§ Stored data entries
· · · · ·

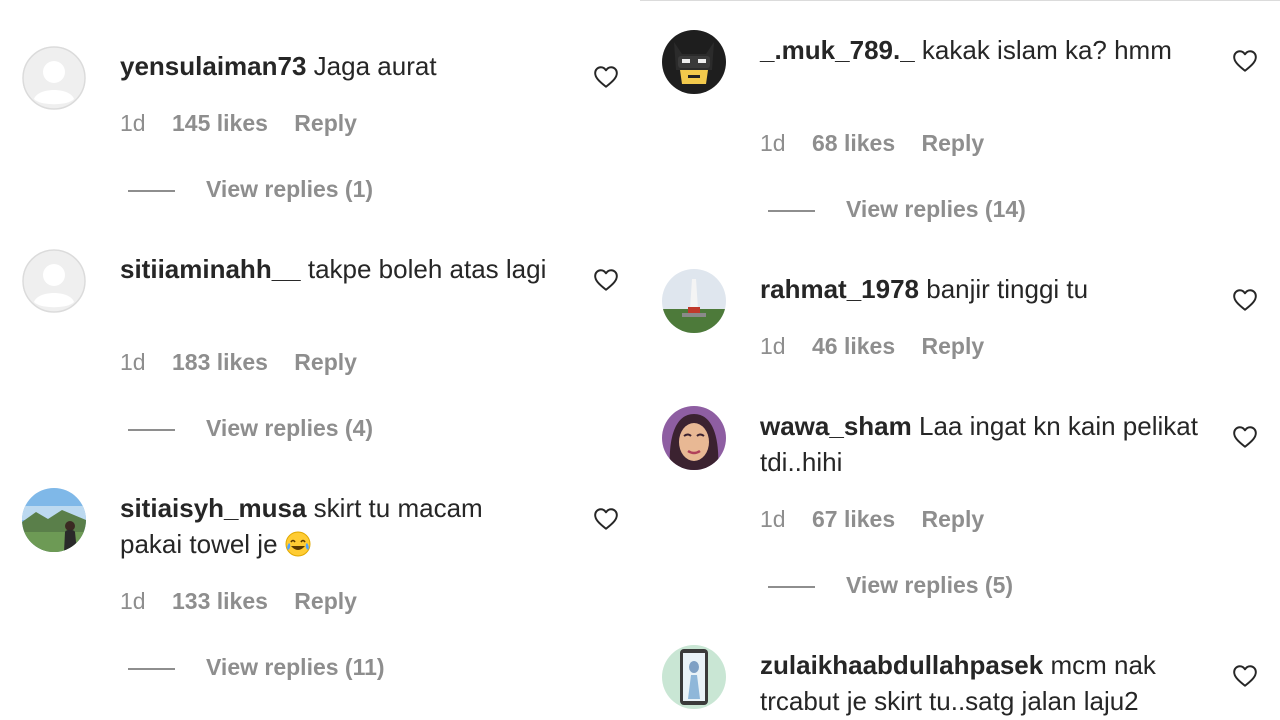 This screenshot has height=720, width=1280. Describe the element at coordinates (838, 50) in the screenshot. I see `comment-username: _.muk_789._` at that location.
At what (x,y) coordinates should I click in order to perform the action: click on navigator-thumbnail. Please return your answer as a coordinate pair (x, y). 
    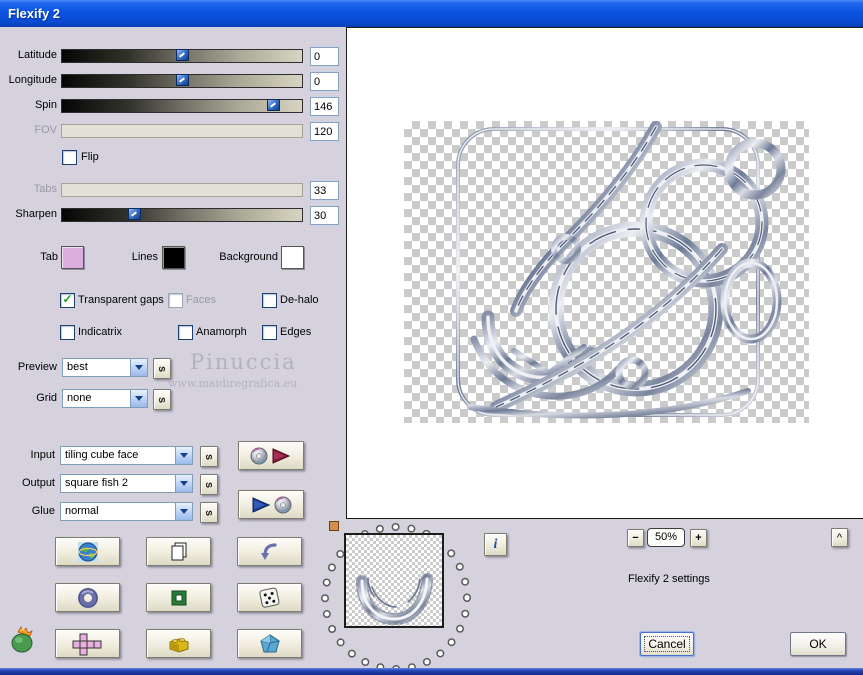
    Looking at the image, I should click on (394, 580).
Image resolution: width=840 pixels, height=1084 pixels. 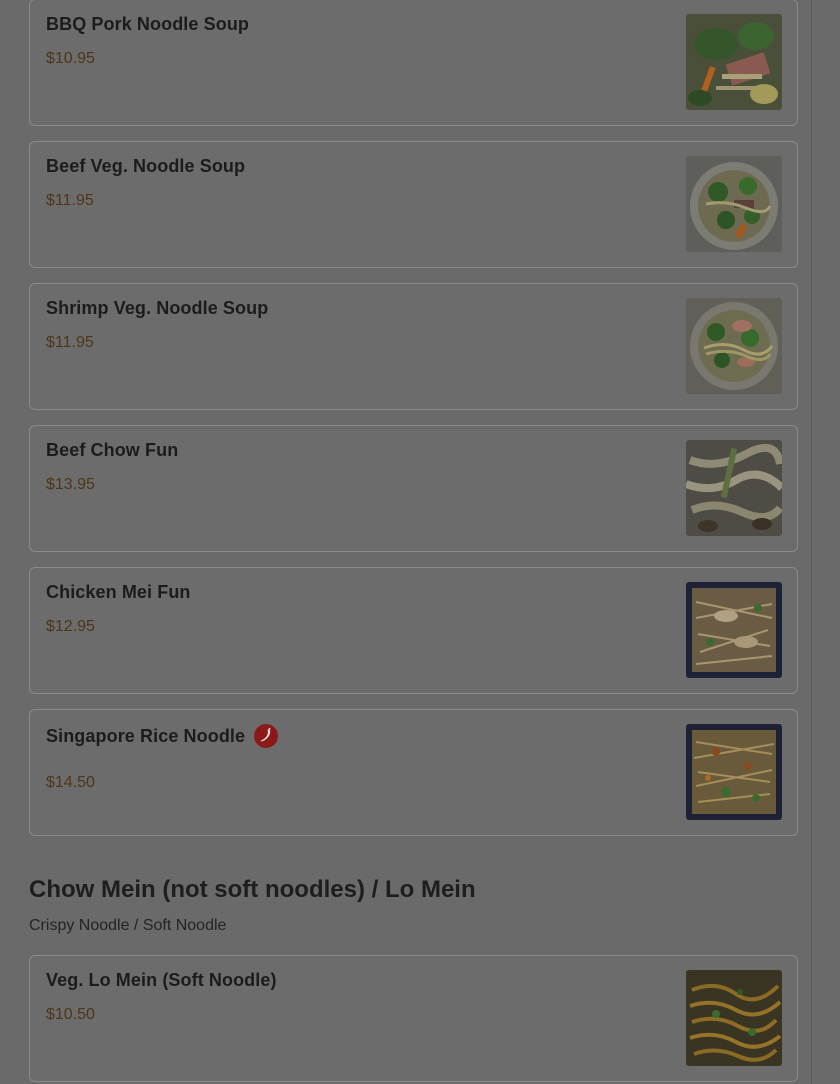 I want to click on section-subtitle: Crispy Noodle / Soft Noodle, so click(x=128, y=926).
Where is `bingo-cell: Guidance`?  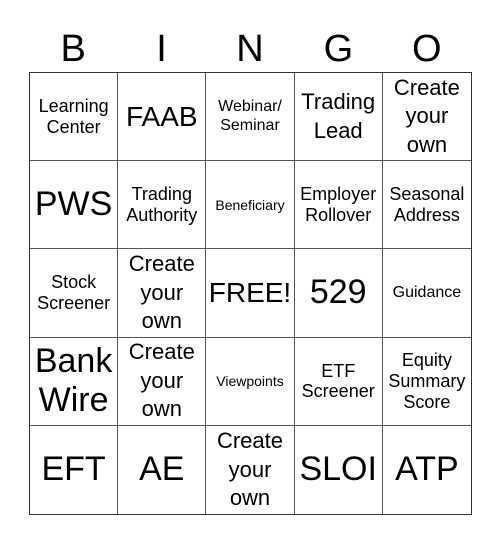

· · · · ·

§ Work task
Reproduce the data starting at the line that contains "At what (x,y)" and ending at the line that contains "Looking at the", swapping "coordinate pair" for "pair of numbers" and leaving everything else unchanged. Leave the pictures out of your answer.

§ Task output
At what (x,y) coordinates should I click in order to perform the action: click on navigator-thumbnail. Please return your answer as a pair of numbers (x, y). 
    Looking at the image, I should click on (394, 580).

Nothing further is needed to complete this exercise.